Whether 3D transform effects were added to the X protocol, or inherently
available by implementing all the X windows using openGL in the server,
i was wondering why there should be any complexity with window interaction,
even if they are alpha blended (transparency effects).

> With the composite extension and OpenGL it is relatively straightforward
> to implement a system which will let you slant windows. But if you want
> to interact with the window while it is slanted, that is where the true
> complexity comes in. Fortunately, we have a plan for an X standard
> method of dealing with this. The Coordinate Transform Redirection
> extension will place the X server's event transforms under the control
> of the composite manager, who will be able to convert between X's
> 2D coordinate space and the 3D desktop coordinate space.

That seems very simple to me, assuming that "clicking" a window is
seen as a "ray" extending from the mouse cursor, aligned with the Z
axis until it hits the first window that has registered for mouse events.
2D->3D transformation is no big deal.

I realize now the users mouse clicks cannot simply "travel" down the Z axis,
because if the screen is rotated, the user can't see what is "under" the
mouse cursor. Therefore, mouse events are when the cursor is over something
in the users point of view (screen-normal V axis).

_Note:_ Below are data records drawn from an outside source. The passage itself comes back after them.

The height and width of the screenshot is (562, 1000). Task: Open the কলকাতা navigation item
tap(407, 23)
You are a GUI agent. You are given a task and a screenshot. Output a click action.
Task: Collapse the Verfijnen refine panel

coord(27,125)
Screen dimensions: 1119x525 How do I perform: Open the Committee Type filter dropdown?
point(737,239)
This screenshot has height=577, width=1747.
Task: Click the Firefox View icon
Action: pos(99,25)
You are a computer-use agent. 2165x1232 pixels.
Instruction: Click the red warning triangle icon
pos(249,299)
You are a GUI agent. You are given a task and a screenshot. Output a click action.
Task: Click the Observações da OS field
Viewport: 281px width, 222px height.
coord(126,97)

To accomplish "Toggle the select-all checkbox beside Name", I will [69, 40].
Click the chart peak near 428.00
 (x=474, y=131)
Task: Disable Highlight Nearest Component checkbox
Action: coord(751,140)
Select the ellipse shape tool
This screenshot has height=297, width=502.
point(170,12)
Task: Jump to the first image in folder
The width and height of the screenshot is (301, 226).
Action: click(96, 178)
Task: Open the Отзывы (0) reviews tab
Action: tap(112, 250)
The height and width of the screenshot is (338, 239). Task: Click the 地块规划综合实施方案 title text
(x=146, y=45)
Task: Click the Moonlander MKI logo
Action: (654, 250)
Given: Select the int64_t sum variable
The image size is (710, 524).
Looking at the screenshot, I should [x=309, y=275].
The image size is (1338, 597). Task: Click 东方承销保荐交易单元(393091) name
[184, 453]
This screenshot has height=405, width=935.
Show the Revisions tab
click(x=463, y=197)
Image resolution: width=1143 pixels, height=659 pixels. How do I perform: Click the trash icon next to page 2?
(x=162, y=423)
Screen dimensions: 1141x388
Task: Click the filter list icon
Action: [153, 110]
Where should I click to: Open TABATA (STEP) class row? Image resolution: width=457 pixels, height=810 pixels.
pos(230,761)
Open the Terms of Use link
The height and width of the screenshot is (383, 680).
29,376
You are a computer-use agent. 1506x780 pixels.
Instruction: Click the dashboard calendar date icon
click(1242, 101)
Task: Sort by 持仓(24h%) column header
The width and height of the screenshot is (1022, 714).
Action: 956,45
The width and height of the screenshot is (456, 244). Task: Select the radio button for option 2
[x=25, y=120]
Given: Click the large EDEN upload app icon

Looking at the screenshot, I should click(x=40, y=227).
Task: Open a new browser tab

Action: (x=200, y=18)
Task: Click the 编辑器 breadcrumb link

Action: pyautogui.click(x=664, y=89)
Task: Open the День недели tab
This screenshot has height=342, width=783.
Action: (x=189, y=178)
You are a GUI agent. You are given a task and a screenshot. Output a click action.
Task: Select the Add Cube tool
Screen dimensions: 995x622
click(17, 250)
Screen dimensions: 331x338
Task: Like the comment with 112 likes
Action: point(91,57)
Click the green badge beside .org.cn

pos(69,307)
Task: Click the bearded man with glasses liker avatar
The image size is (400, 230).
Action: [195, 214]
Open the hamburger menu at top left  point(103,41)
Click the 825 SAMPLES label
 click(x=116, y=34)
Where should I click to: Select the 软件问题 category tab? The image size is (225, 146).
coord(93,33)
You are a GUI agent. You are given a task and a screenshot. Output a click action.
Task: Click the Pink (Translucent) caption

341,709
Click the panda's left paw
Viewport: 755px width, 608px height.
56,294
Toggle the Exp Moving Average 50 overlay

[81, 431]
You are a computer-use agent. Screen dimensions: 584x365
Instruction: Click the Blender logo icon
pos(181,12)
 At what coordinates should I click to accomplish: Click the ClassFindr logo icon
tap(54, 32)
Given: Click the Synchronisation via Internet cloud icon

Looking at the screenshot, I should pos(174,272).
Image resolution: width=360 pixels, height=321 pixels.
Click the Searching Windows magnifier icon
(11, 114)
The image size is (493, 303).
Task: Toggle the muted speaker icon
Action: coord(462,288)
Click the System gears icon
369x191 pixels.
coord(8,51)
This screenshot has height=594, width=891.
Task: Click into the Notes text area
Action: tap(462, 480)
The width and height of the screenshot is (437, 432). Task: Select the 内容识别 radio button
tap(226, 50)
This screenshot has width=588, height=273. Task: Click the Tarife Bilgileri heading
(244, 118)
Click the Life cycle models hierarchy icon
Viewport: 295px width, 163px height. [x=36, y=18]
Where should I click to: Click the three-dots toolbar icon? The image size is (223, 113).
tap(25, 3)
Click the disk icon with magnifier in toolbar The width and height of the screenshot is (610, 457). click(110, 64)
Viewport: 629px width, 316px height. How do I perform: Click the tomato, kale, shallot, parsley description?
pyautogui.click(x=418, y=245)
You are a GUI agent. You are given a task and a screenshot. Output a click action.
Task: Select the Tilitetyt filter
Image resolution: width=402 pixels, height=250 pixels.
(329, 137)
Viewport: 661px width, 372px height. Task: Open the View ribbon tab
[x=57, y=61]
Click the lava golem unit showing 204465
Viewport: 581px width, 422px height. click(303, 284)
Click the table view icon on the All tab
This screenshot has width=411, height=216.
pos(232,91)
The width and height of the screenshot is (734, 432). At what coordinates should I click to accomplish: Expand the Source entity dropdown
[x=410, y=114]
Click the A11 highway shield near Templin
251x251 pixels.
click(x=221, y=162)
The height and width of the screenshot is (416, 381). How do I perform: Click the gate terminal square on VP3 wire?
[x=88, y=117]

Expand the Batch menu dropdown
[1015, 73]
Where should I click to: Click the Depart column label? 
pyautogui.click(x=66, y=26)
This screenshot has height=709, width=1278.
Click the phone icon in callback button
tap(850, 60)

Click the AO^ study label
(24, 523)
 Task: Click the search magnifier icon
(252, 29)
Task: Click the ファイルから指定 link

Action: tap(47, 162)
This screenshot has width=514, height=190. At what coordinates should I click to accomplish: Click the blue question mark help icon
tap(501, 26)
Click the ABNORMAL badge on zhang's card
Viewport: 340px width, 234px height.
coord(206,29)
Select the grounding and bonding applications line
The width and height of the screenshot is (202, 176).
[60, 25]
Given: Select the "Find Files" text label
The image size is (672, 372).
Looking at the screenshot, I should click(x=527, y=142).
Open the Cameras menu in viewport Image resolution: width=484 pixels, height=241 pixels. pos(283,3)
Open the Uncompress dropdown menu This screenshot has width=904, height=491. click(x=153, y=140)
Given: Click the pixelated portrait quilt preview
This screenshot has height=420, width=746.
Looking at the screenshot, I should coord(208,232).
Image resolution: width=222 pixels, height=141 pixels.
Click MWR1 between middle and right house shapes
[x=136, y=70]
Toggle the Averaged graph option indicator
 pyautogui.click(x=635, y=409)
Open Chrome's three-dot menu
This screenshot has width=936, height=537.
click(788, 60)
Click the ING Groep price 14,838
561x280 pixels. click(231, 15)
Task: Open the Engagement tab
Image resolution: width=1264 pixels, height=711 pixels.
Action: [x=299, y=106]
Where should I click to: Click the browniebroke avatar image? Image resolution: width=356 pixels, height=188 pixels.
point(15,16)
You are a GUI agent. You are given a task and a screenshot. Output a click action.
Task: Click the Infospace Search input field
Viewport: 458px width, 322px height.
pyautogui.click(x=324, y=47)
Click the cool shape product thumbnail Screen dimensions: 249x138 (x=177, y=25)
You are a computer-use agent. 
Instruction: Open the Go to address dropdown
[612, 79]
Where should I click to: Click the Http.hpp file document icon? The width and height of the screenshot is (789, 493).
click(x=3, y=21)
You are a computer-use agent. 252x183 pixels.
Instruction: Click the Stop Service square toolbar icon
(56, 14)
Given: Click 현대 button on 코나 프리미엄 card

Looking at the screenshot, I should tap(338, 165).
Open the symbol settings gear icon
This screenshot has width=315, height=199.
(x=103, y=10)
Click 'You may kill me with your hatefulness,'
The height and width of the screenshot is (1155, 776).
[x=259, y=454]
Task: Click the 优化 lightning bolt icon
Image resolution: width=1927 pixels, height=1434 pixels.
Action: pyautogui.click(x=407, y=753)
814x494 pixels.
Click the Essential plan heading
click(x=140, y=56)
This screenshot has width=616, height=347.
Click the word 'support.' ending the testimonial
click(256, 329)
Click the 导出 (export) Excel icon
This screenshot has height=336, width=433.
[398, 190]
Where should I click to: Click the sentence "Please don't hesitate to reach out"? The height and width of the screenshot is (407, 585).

The only extra thing that isn't in a 2D system is that when the X screen
is rotated, things that weren't overlapping before, may be overlapping *now*,
from the users view perspective (V axis, normal to the physical screen).

Obviously, when a screen region is "dirtied", the server will need to
generate "expose" events for all windows under that region using the
Normal V axis.

Am i right? All this seems a very "hardwired", logical, simple behaviour
that doesn't require much of an intelligent "compositing manager" per se.